The coming-of-age saga, Boyhood, was shot for several days every year for 12 years. Tom Hammond, the sound supervisor and re-recording mixer, has worked many times with the director, Richard Linklater. Although Hammond was on the film from the start of production through the final mix, and key crew generally returned on an annual basis to do their part, sometimes schedules did not sync and new crew joined the team. This was the case with the production sound mixers on the film. Ethan Andrus worked on the shoot over the course of the first seven years, with Ben Lowry and Ben Lazard dividing the remaining years on the show with additional mixing from Mack Melson.
The mixers faced the challenge of changing audio technology in the production recording and in the postproduction workflow. For the first couple of years of shooting, Andrus used standard 2-track timecode DATs. Then, to get ISO channels before multi-channel production recorders were available, he rigged up an 8-channel ADAT studio recorder, like those used for multi-channel music recording, and ran it along with the 2-track DAT.
“It’s now moved on to multi-channel hard disk recorders, “ explained Andrus. “It’s a nice safety net and Tom loves it if somebody goofs up the mix and they can still go in and get the ISO tracks, but it requires a lot more on the production sound mixers than when it was 2-track.”
The multi-channel recorders worked well on the Continental Club scene. Each one of the performers from that music scene was miked. “We used the in-house board and took direct outs off their insert patches to do those ISOs,” revealed Lowery, who was the production mixer for that shoot. “So when I mixed it and the camera panned across each of the performers, I simply brought up the level of that performer, like the bass, or the banjo, or the guitar, or the vocals, giving it a nice touch.”
The other technology that has improved over the time period that the film was shot, is the radio body microphones. With the older technology, if a radio microphone was used in a wide shot, the mixer would use a boom in the close-up coverage. That close-up sound could be used in editorial when cutting the wide angle. “Now the radios have gotten so good in terms of range and the way that they sound, it has become an expectation that whether the shot is wide or tight or medium, everybody’s miked,” Andrus continued. “The quality needs to be cinema quality all the time.”
For a naturalistic film like Boyhood, all the mixers noted that Linklater’s filming style was straightforward. “The way Rick shoots, we mike them to give the option to use it, but he covers everything so well,” Lazard added. “He would go in and give them so much in the close-ups that you could get everything off the boom mikes nice and clean. We just did the wires for those off-the-cuff moments that might have happened in the wider shot.”
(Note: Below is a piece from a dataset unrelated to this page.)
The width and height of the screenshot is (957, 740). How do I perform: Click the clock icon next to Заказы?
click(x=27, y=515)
Hammond credited picture editor Sandra Adair for organizing the production sound over the years – captured on a multitude of recording technologies – so that the post sound crew could access it. “The ADAT presented the biggest challenge,” Hammond said. “It was not a good medium to record on, although at the time in the ’90s it was used a lot. We only had 2-track audio for most of the production, so when we needed to split out the multi-track, we had to either pull it from the cut material or pull it from the ADAT tapes. That was a challenge because the equipment isn’t used any more.”
To pull the needed tracks, the sound team serviced an ADAT machine, which were known to eat tape. They loaded the tapes, got ProTools ready and pushed play, never stopping the tape until it was finished. Fortunately, they were able to get all the material into the computer without incident.
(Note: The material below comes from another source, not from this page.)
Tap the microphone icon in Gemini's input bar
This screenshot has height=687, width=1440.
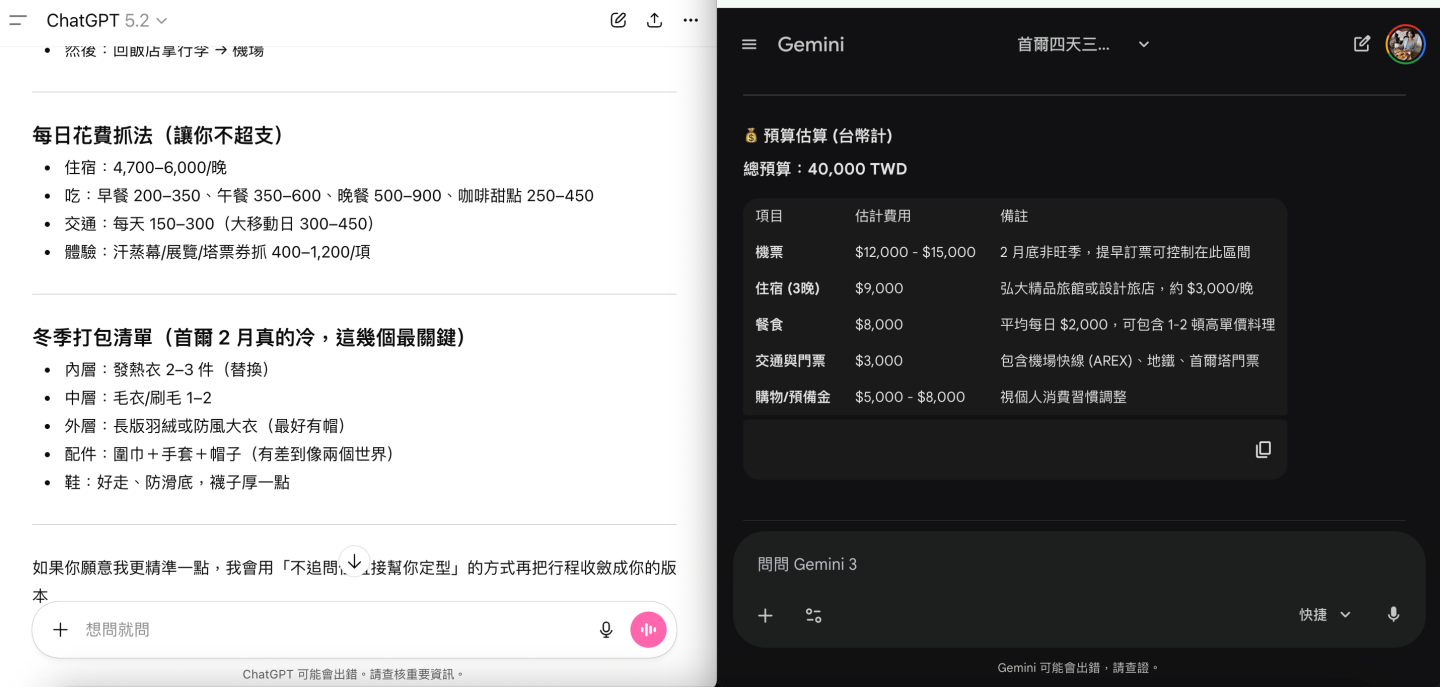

Hammond knew the production sound was well recorded, which meant most of the dialog editing consisted of cleaning up the audio, with very little ADR recording needed in post. Most of the ADR was group recordings, such as lines for one of the party scenes. Hammond credited lead effects editor, Justin Hennard, for the sound design. For almost a month and a half, multiple dialog editors went through all of the production audio, pulling lines. Then the team recorded a number of ADR sessions.
One scene, in which the characters strip down to their underwear and jump in water, could not be miked because there was no place to put the wireless. “We always knew there was going to be a problem,” said Hammond. “Rick talked to me – this was back in probably 2007 – about recording Ellar Coltrane then because we knew his voice was going to change. That was a special case where we recorded the ADR earlier.” In addition to replacing dialog, the post sound team had to fill with foley and re-create the whole soundscape of the scene to make the audience believe that it was all recorded on set.
“The studio was torn apart and we moved a good portion of it,” shared Hammond. “We moved in the main console and leaned the panels against the wall. The speakers were way too big for the bedroom, but it did work. For the final week of the mix we took it to a Dolby-approved stage in Austin. There, we were able to do any tweaking because mixing in a small stage creates problems. The music tends to play a little bit loud so you bring it down a little too much. When we took it to the larger stage, we were able to adjust it correctly.”
“The challenge of a film like this is to make the sound seamless, so it sounds like it was all recorded in production,” Hammond concluded. Collaborating over the years, this mix of mixers stayed in sync with their commitment and passion for the project, creating a natural soundscape that complemented the film.